Careers at Netflix
Netflix seeks to expand its streaming subscription business globally, continuing to offer consumers a wider range of content while improving the user experience by maintaining a top quality user interface and increasing device compatibility.
They seek to maintain and build upon their already dominant position in the online streaming market.
Reed Hastings and Marc Randolph had previously worked together developing tools for programmers at Hastings' company Pure Software. When Pure Software was acquired by Rational Software in 1997, Hastings found himself with enough capital to start a new, more ambitious venture. After deciding to create an online film pay-per-rental service, in August 1997, he invested $2.5 million dollars in his idea and Netflix was born, with Randolph as its first CEO.

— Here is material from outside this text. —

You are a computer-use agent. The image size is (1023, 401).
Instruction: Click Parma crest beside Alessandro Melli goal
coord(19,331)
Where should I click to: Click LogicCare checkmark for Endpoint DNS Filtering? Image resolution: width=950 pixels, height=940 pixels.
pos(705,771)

In April 1998, with a modest 30 employees, the website launched. This being long before streaming of high quality video on the internet was viable, Netflix's business model initially closely resembled that of traditional film rental stores. Films could be ordered by customers online for $0.5 plus postage, while further revenue was made by imposing fines on customers who failed to return the DVD in time. In 1999, they also started to offer a subscription-based service. In early 2000, they switched entirely to a flat fee, unlimited rental model, and got rid of the late fees.
With this business model, Netflix continued to grow its subscriber base, but during the early years no profit was made, and Hastings and Randolph had some concerns about its viability. In 2000, they tried unsuccessfully to sell their company to Blockbuster for $50 million, and in 2001 they were forced to lay off a third of their employees.

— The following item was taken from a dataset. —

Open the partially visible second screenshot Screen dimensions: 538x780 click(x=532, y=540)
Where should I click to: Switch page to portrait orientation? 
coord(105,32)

At their initial public offering in 2002, Netflix raised $82.5 million, and the following year they were finally a profitable business, taking $6.5 million profit on revenues of $272 million.
In 2004, co-founder Marc Randolph retired from the board.
By 2005, Netflix offered over 35,000 films and was shipping a million DVDs a day. They were also developing what would become a highly sophisticated film recommendation algorithm that would improve user experience and help keep them ahead of their rivals.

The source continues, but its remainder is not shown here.